What is telling is that the deal between Kiambu and the multinational has now given neighbouring Murang’a County fresh impetus to also press Del Monte to cede to it 2,500 acres of its land.

Del Monte owns a total on 9,000 acres in both Kiambu and Murang’a, of which 1,500 is leased from private owners.

Since the battle with the county government in Murang’a is in the courts, I will restrict my comments to broader public policy questions which the trends we are witnessing in both counties raise.

First, we must all the time remember that respect for private property is the foundation of market-based economies.


I read somewhere that one of the factors that allowed industrial conglomerates such as Arthur Guinness to emerge in the 18th century Europe was that they were granted leases of 9,999 land leases that gave generations of the business the confidence to invest in massive infrastructure, including ports and railway systems.

Long-term investors are only prepared to commit billions of dollars when they know that the land leases they have acquired will be renewed at a peppercorn rate when the expiry date calls.

The tribulations and pressures which Del Monte has been subjected to are bound to have implications on the country. As a long-term player, you don’t want to commit your resources in an enterprise only to be informed on expiry of land leases that no renewal will be forthcoming unless you cede some leases.

We really need to come up with a national policy with transparent ways of managing, but also protecting expiring long-term leases, especially when it comes to large consolidated pieces of land such as expansive private plantations and individually-owned ranches.


Today, multinationals running large companies in the countryside are enduring pressure from multiple local leaders — governors, MCAs, senators, MPs — all claiming to have veto powers over decisions made by multinationals operating in their jurisdictions.

Indeed, the advent of the county system of government has brought with it a wave of illiberalism that is now considered a major source of uncertainty and a political risk factor for multinationals operating in the countryside.

We remember the drama in June, when Nandi Governor Stephen Sang lead a group to invade a tea firm belonging to a multinational company?

Investors have to operate in an environment where political power is so diffuse and where one cannot tell whether to seek protection from the national government or from the county government.

Because of their size, turnover, size of the workforce and contribution to taxes, exports and exchange, companies such as Del Monte belong to the category that businesses wonks call “systemic players”. These ought to be supported because their fortunes have an impact on the health of the broader macro-economy.


Del Monte processes more than 240,000 tonnes of pineapple annually, making it Kenya’s largest exporter of fruits and beverages.

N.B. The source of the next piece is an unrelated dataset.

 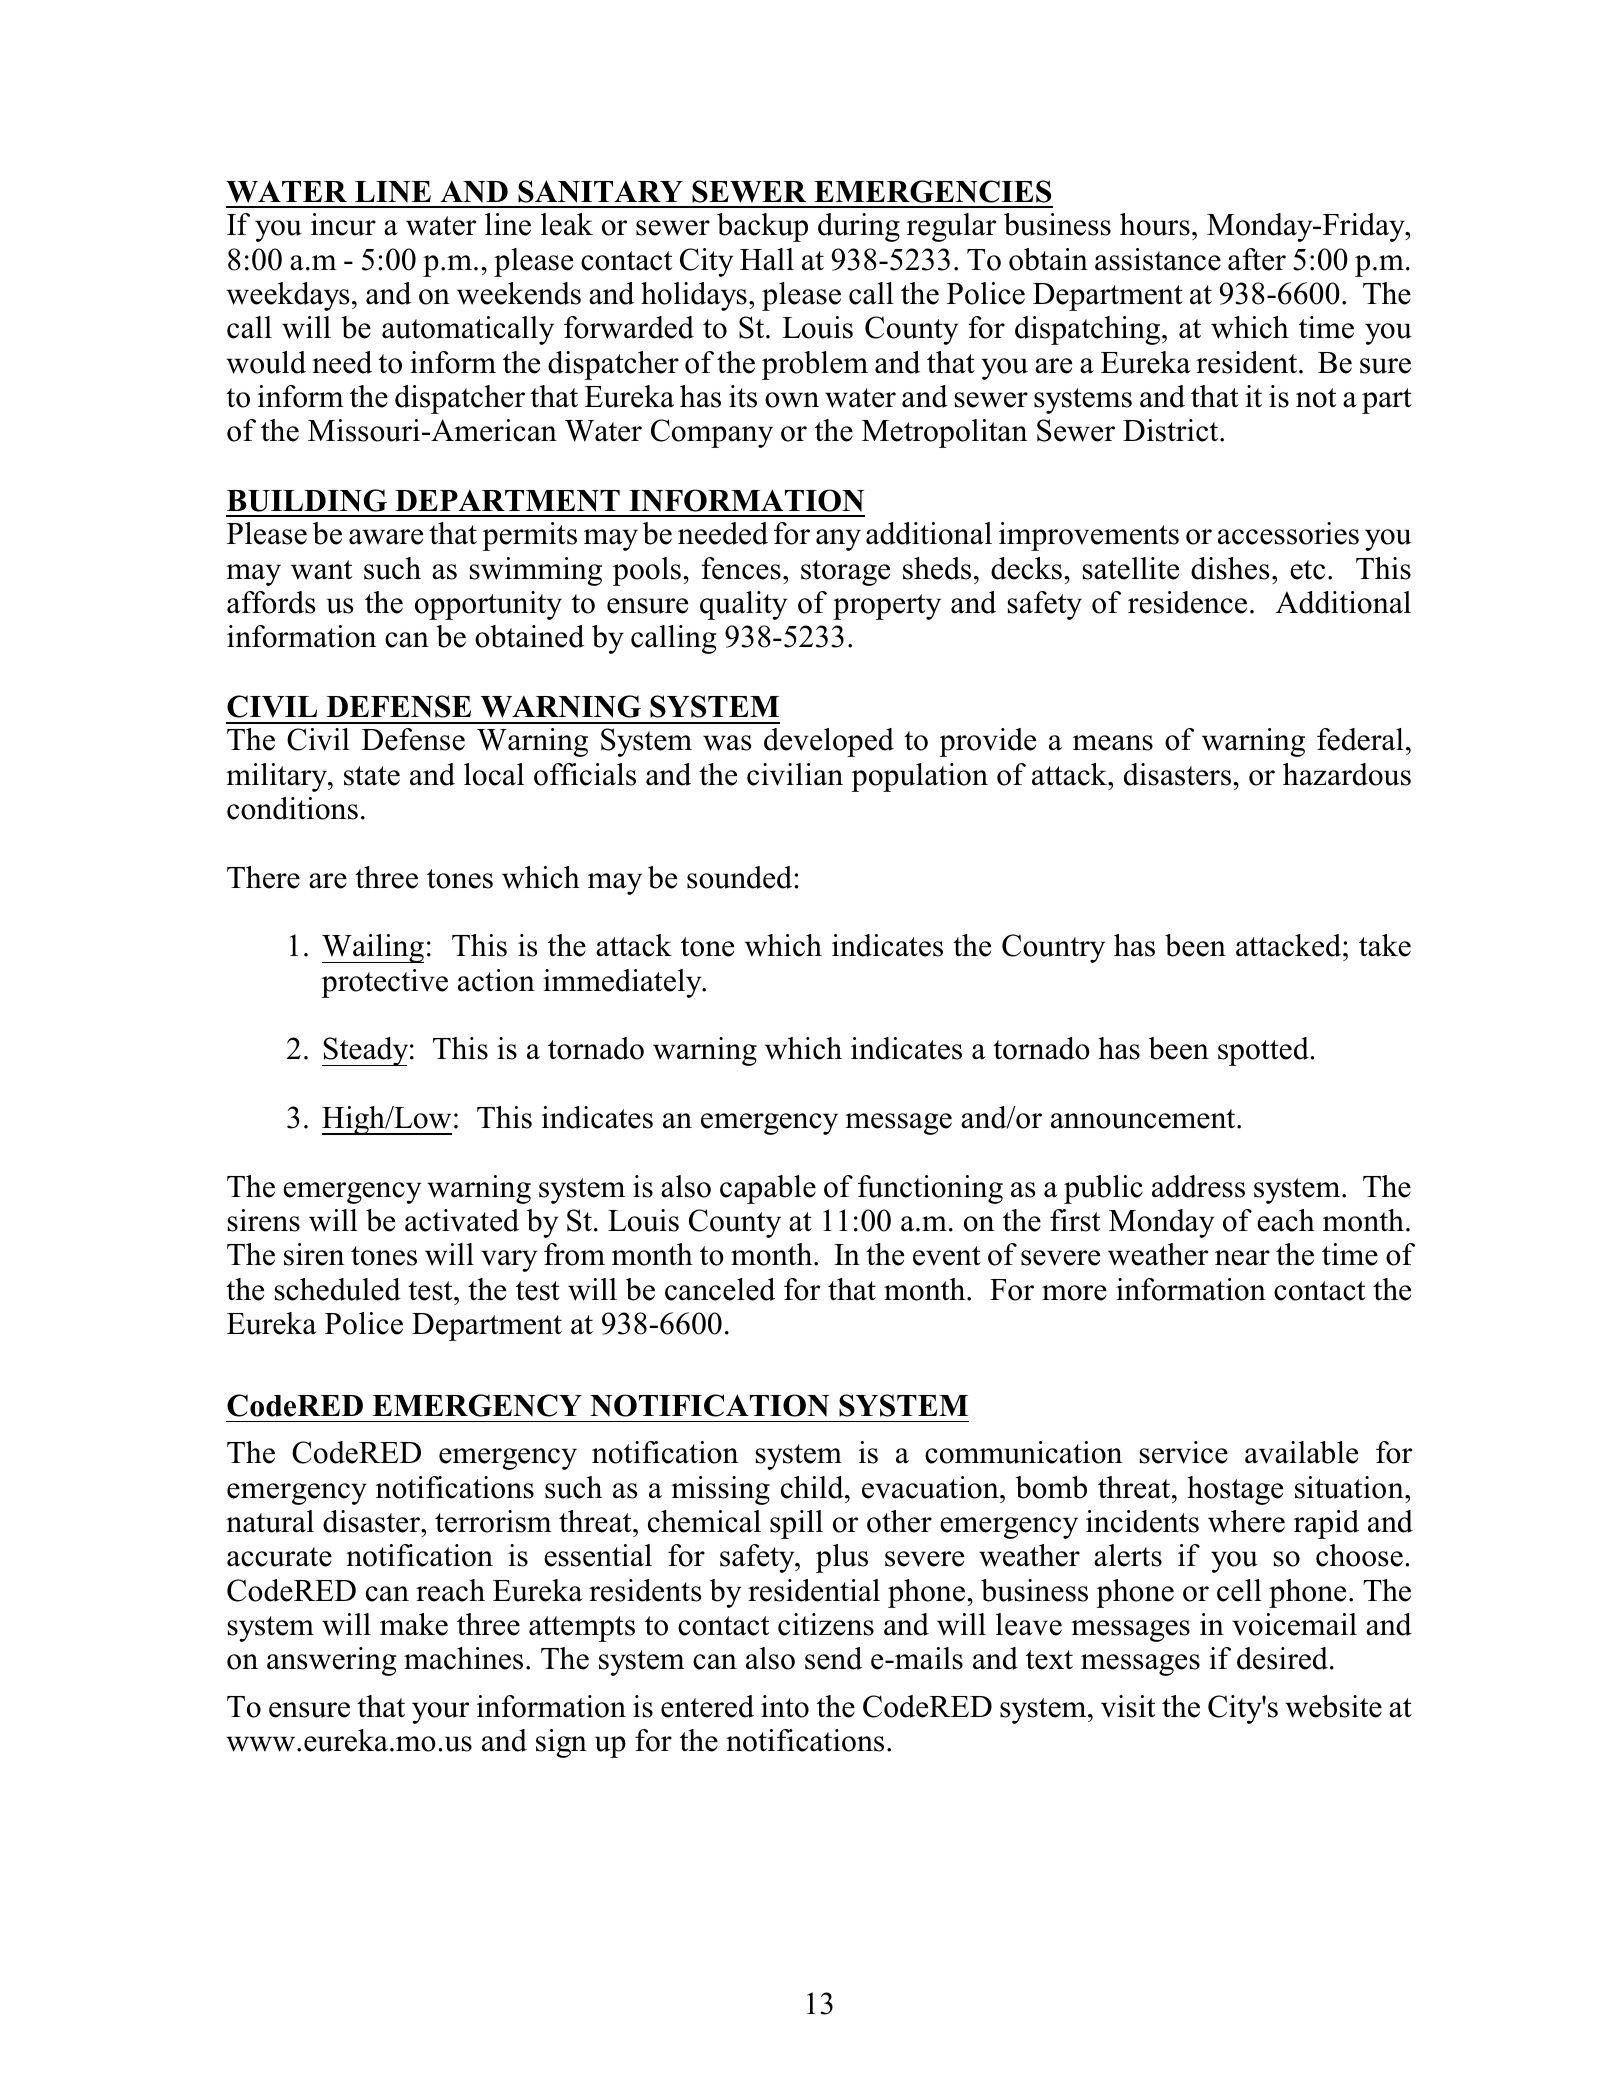 I want to click on want, so click(x=321, y=570).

It has a total workforce of 7,000 and has lately been on an aggressive expansion programme.

We need to disabuse county government elites of the mindset that deceives them into believing that they have more rights and entitlement to the benefits of operations of large multinationals operating in their territories than the rest of Kenyans.

Systemic players should be insulated from manipulation, unnecessary pressure and having to cede to parochial demands by the elites.

Our hard-earned reputation as a safe investment location, where private property is protected and honest pursuit of wealth respected, is at risk.